**Problem**:
Among the entries below, copy every line that carries the word "logo".
^^^^
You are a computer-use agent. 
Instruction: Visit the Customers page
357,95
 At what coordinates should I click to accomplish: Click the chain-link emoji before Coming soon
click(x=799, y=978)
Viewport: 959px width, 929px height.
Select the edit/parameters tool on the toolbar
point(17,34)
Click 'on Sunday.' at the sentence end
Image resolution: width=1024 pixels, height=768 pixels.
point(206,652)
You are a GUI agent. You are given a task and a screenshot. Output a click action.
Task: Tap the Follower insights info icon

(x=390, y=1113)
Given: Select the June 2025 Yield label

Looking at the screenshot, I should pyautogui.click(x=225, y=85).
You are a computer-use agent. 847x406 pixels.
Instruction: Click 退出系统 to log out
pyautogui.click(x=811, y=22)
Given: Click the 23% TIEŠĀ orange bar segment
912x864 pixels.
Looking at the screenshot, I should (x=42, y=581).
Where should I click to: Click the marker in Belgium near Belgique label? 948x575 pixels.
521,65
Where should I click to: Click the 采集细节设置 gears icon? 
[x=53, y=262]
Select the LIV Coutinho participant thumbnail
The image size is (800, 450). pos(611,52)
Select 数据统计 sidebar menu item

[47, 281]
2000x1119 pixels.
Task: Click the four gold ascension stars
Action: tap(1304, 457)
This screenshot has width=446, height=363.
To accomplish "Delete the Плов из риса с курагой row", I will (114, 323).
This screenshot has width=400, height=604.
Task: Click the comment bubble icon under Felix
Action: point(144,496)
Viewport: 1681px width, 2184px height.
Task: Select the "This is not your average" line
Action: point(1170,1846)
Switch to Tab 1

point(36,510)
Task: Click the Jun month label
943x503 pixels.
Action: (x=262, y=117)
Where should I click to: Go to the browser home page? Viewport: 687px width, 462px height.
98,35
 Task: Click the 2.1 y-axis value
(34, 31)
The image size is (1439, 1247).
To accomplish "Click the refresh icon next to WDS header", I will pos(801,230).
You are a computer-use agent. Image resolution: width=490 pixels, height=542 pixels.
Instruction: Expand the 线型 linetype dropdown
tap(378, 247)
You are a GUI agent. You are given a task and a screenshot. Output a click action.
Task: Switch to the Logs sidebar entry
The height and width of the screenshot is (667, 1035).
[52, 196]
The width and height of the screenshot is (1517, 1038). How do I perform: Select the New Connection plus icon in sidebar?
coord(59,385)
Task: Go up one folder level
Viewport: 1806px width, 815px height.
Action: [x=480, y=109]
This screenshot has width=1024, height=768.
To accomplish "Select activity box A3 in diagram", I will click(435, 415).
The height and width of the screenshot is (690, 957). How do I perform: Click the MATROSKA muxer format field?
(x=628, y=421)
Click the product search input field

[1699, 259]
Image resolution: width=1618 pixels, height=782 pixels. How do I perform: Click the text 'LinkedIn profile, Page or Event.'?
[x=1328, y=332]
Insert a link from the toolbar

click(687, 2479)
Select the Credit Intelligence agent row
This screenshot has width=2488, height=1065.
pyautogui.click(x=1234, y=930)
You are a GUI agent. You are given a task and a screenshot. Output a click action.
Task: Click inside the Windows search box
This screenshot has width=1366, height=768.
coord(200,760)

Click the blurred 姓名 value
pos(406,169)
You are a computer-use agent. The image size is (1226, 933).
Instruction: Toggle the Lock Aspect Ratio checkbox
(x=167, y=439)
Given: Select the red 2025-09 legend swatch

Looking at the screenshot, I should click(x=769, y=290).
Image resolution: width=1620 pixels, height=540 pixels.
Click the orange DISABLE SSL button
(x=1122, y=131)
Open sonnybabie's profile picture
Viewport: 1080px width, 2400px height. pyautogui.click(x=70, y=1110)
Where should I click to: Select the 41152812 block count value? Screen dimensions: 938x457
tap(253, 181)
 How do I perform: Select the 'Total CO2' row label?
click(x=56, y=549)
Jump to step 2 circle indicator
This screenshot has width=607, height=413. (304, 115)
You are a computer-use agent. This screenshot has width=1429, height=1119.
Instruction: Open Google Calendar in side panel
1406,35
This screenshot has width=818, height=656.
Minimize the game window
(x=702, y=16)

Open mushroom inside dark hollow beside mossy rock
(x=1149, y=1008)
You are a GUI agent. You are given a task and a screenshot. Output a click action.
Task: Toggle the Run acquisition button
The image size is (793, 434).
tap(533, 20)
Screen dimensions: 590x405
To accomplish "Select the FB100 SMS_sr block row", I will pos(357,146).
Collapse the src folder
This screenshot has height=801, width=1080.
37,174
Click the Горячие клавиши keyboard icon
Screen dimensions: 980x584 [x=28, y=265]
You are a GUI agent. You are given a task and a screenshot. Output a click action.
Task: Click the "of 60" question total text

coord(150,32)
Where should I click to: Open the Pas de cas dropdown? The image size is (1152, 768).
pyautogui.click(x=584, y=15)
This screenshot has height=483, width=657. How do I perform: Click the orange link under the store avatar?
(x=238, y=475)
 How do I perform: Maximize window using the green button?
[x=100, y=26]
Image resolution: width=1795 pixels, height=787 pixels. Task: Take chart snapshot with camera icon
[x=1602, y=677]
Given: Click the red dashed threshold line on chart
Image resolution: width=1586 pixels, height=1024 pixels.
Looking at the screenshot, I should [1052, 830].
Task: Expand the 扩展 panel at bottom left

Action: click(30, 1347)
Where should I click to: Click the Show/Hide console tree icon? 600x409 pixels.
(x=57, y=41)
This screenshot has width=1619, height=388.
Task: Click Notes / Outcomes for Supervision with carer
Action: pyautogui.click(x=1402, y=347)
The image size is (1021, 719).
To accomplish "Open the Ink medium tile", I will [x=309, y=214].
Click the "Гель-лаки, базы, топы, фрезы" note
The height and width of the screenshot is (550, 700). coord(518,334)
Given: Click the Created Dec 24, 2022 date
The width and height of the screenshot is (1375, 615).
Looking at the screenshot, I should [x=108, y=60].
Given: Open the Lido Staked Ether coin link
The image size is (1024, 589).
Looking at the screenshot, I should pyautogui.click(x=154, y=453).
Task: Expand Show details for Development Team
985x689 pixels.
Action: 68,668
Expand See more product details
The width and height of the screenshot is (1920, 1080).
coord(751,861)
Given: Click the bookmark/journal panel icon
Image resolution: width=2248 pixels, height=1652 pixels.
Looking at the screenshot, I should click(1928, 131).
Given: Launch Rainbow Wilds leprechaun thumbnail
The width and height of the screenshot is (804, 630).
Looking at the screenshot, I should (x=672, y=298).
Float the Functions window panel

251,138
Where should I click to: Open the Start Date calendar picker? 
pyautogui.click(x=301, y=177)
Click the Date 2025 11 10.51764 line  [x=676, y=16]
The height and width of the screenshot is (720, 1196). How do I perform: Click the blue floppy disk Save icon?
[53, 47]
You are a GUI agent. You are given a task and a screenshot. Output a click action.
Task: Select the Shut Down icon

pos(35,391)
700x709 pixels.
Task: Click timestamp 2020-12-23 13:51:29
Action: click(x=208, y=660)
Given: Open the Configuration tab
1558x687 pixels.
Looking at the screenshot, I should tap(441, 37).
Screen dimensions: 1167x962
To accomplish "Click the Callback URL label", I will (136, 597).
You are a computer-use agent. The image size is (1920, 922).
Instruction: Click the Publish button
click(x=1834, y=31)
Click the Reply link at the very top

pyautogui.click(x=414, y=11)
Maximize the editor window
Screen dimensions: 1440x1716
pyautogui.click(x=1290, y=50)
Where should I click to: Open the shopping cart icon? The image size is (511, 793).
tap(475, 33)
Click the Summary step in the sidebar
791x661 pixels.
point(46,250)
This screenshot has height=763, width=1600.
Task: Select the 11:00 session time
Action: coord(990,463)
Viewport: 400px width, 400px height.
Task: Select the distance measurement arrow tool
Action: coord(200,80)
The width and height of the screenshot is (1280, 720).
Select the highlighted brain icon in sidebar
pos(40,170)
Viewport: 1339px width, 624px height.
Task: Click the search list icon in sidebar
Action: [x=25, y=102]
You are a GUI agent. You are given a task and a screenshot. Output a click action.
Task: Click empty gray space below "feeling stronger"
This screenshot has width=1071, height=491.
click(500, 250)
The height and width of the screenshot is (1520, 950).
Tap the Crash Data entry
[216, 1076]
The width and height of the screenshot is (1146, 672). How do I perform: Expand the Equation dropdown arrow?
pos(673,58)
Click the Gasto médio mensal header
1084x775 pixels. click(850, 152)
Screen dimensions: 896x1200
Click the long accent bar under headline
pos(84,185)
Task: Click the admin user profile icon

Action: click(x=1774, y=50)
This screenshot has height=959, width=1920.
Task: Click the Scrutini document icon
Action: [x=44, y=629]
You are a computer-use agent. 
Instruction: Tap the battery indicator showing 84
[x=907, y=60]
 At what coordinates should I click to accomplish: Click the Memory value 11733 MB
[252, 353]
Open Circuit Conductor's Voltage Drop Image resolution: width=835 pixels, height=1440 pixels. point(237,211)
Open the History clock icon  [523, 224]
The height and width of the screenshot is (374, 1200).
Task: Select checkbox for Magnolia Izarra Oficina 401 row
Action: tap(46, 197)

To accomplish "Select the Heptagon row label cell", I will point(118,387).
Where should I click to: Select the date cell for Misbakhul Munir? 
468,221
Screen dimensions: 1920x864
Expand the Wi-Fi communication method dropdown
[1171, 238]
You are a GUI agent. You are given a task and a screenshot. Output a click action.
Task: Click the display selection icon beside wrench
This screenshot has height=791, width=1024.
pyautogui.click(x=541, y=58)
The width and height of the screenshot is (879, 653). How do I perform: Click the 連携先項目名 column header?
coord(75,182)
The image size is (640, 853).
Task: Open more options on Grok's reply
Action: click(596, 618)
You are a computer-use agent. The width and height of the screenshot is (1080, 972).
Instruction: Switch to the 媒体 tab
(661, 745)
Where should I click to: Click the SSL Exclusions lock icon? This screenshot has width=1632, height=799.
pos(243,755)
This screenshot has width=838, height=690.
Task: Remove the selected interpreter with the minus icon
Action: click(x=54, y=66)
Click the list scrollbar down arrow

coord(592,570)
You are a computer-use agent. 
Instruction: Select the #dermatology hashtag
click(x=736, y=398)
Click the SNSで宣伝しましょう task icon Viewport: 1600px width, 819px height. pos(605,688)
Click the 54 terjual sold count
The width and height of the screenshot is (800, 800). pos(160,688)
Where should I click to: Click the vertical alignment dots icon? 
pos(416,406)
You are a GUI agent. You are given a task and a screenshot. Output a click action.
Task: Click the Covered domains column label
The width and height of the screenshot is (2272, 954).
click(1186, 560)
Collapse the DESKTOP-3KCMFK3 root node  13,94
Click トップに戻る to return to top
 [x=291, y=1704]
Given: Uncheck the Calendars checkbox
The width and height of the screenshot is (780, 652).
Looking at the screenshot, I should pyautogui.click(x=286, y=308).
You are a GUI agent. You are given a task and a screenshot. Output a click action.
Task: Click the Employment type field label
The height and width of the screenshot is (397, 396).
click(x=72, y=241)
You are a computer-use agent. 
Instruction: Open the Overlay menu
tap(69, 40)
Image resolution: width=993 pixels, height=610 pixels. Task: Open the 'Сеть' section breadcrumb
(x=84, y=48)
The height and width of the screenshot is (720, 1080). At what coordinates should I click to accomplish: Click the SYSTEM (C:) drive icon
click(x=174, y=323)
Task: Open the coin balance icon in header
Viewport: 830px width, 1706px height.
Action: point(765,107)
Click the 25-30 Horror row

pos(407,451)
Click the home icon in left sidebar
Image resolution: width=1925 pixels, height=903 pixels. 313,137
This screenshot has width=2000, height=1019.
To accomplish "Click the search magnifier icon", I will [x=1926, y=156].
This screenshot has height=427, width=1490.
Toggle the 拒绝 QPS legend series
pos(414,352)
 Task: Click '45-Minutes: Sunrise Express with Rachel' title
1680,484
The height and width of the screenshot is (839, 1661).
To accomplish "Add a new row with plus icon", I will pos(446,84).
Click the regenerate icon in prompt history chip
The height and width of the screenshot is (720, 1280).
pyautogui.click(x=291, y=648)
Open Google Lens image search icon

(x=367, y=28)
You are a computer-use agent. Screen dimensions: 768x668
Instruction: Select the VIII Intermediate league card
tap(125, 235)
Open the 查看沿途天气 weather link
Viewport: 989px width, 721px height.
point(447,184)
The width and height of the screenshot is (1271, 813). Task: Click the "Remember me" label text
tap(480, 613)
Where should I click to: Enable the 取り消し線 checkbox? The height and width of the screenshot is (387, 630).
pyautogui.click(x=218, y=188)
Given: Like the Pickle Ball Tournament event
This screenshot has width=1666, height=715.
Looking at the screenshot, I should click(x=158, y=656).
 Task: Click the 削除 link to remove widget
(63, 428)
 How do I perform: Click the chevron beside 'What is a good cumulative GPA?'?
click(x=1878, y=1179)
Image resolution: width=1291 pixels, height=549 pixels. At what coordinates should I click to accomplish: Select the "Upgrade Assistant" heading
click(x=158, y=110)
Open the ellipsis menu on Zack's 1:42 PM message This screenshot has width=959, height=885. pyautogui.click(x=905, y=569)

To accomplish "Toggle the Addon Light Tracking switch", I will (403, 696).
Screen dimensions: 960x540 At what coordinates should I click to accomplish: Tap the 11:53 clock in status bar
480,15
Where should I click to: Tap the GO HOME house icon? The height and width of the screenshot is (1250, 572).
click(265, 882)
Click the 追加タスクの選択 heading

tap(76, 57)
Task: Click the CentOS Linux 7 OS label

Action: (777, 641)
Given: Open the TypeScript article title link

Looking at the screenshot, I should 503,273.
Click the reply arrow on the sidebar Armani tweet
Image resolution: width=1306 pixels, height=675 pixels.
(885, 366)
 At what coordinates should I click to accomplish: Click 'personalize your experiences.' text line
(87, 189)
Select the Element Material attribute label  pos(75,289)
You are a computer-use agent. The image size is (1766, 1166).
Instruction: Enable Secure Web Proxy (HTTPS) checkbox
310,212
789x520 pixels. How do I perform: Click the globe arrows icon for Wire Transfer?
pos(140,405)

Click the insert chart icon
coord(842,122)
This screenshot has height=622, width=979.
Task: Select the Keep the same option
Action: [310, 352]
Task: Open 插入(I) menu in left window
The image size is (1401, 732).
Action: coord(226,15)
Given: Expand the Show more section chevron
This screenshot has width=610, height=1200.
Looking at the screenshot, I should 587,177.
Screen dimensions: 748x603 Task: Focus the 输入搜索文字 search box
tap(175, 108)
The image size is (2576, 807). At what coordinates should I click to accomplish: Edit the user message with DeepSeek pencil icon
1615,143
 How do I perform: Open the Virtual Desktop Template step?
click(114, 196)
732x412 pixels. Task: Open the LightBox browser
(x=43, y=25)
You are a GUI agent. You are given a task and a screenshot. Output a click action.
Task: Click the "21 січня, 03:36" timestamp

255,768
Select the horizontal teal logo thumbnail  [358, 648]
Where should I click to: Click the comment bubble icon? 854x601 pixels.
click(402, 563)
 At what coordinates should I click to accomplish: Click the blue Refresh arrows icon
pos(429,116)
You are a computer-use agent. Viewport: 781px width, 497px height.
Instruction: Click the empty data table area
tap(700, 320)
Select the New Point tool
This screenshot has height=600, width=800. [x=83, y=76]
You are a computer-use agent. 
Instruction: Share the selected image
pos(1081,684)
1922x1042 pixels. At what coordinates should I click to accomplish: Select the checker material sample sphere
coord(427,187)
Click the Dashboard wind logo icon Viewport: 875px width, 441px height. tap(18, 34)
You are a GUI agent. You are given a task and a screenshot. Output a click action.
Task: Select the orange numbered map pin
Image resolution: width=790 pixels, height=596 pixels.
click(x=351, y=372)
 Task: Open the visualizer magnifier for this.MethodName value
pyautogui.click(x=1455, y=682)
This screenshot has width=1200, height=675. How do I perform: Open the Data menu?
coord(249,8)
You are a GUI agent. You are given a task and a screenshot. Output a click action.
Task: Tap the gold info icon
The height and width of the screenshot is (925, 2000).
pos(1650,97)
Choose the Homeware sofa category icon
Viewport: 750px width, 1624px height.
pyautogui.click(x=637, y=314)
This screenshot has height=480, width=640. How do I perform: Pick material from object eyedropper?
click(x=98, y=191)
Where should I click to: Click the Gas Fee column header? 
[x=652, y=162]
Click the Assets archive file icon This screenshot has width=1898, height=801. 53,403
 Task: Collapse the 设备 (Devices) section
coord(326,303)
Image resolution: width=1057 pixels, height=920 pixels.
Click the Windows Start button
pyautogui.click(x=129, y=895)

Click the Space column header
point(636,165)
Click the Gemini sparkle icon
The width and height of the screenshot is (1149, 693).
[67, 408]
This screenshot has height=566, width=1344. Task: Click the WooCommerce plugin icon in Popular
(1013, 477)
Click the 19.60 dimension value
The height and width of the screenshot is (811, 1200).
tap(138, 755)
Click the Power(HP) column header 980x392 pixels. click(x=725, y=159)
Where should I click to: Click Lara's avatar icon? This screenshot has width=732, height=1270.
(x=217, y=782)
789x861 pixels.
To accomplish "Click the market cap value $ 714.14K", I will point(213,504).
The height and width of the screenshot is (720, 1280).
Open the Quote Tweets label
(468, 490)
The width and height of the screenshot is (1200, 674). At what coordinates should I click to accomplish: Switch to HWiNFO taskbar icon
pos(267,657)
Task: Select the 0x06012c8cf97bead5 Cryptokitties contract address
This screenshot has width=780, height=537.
^^^^
**Response box**:
Select the horizontal teal logo thumbnail  [358, 648]
Click the Dashboard wind logo icon Viewport: 875px width, 441px height. tap(18, 34)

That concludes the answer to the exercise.